=== Begin Enclosure ===
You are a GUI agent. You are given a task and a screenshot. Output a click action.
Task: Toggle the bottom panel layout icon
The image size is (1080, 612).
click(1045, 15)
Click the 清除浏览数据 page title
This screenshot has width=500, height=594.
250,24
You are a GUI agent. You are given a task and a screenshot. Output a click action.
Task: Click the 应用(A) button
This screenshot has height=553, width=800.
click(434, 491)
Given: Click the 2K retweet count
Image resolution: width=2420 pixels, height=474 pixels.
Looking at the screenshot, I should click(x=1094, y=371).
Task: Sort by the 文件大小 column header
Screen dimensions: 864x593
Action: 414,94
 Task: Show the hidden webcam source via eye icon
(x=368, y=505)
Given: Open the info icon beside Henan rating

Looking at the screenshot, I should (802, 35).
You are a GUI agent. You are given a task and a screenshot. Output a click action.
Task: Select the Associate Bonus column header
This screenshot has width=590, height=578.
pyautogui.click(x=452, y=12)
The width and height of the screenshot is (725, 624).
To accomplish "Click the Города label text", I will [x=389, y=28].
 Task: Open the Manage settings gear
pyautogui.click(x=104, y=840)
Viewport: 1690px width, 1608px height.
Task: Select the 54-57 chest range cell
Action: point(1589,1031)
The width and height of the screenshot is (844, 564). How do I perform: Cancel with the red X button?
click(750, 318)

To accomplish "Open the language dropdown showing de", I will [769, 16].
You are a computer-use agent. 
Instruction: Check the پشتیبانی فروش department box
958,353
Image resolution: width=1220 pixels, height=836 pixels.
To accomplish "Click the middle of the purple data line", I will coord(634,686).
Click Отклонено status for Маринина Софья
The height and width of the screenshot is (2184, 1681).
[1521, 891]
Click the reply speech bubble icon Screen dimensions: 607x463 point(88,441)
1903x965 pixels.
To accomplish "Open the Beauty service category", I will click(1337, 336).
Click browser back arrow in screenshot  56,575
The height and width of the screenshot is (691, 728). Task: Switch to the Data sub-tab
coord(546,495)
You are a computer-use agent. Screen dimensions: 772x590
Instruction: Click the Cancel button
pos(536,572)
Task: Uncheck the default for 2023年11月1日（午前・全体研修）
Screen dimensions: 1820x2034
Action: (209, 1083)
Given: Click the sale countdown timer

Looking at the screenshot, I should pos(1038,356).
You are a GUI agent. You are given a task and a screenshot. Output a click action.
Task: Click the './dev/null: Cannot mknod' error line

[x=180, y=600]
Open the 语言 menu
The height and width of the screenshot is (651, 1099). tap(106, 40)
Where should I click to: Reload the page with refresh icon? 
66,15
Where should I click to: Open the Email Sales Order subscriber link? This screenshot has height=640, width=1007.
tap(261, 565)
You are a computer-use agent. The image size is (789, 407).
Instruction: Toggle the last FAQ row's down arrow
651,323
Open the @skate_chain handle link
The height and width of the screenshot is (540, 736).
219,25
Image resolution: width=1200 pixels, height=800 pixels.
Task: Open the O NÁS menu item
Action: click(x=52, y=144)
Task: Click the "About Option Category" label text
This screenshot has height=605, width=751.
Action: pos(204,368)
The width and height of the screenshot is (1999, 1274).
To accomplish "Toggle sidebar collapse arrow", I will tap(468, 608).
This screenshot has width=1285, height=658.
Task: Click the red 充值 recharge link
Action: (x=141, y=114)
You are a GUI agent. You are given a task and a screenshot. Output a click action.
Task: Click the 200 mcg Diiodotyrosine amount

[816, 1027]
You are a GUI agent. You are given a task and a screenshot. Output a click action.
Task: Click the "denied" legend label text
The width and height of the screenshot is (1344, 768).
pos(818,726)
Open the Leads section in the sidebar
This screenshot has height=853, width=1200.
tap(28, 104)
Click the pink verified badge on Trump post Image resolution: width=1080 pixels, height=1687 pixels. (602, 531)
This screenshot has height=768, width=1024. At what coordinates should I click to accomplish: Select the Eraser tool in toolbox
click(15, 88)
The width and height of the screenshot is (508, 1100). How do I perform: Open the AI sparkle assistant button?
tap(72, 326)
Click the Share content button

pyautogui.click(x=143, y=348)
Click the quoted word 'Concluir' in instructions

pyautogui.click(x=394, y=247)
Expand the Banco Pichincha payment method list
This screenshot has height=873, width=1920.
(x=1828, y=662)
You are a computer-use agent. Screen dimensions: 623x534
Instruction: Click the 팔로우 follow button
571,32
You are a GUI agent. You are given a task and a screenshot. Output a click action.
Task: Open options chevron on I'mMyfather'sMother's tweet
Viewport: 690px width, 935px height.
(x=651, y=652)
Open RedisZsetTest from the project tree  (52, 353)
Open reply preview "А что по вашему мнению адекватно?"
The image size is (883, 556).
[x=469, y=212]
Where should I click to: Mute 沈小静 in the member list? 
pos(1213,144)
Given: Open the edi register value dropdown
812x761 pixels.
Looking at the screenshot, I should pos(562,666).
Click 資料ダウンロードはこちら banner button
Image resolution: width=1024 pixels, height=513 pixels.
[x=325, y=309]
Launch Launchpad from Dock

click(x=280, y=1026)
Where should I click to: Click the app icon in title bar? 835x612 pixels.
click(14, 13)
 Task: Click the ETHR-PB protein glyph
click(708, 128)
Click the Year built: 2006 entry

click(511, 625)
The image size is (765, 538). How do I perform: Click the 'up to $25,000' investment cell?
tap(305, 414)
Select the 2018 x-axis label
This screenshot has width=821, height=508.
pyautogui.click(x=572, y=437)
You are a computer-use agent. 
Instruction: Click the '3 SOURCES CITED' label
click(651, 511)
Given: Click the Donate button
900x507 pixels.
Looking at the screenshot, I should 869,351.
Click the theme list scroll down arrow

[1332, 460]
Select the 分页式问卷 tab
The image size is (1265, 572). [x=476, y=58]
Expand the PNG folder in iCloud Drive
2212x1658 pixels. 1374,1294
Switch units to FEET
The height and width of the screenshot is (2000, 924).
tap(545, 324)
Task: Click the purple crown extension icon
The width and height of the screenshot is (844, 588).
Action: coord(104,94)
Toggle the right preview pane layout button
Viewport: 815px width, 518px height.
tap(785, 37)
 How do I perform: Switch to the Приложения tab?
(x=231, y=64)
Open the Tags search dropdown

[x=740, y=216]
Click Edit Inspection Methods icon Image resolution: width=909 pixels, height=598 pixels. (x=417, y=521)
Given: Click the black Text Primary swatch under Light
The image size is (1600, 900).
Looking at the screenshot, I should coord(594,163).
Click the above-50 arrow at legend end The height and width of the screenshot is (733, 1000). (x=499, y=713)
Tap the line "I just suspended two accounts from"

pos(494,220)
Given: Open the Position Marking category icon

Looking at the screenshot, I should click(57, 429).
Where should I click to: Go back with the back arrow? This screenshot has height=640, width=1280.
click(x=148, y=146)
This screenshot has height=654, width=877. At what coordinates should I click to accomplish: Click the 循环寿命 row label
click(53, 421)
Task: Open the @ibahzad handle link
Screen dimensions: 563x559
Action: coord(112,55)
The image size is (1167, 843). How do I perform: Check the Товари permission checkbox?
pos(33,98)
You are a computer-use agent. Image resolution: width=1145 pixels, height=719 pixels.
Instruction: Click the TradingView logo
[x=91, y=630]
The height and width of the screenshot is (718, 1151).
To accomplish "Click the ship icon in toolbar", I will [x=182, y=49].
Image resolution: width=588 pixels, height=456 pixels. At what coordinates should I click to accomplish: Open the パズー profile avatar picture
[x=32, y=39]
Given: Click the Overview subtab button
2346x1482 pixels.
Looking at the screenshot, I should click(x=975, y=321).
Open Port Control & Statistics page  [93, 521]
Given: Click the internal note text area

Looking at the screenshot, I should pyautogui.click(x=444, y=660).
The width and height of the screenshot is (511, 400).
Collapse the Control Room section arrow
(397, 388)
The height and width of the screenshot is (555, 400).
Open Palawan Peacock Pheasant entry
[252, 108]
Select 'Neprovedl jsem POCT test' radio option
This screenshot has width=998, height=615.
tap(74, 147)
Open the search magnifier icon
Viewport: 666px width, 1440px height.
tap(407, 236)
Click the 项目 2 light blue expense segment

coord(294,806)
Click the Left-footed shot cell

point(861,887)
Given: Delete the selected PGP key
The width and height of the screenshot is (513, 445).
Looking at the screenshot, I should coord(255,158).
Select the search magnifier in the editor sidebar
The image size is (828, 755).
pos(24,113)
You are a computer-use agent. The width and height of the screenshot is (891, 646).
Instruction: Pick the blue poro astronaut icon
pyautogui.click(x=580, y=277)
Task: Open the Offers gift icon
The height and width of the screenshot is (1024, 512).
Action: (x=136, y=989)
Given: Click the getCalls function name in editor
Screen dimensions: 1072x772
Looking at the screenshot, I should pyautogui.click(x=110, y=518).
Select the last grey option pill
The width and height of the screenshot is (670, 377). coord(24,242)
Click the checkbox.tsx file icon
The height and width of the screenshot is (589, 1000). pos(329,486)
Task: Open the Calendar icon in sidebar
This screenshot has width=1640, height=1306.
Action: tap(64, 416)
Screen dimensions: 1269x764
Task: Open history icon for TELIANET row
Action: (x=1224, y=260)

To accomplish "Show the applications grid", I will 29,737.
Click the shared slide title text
=== End Enclosure ===
*Your objective:* Look through the entries above and quote exactly the lines from the line with "Select 'Neprovedl jsem" to the line with "Task: Open the Offers gift icon", counting both of those lines.

*Exercise answer:*
Select 'Neprovedl jsem POCT test' radio option
This screenshot has width=998, height=615.
tap(74, 147)
Open the search magnifier icon
Viewport: 666px width, 1440px height.
tap(407, 236)
Click the 项目 2 light blue expense segment

coord(294,806)
Click the Left-footed shot cell

point(861,887)
Given: Delete the selected PGP key
The width and height of the screenshot is (513, 445).
Looking at the screenshot, I should coord(255,158).
Select the search magnifier in the editor sidebar
The image size is (828, 755).
pos(24,113)
You are a computer-use agent. The width and height of the screenshot is (891, 646).
Instruction: Pick the blue poro astronaut icon
pyautogui.click(x=580, y=277)
Task: Open the Offers gift icon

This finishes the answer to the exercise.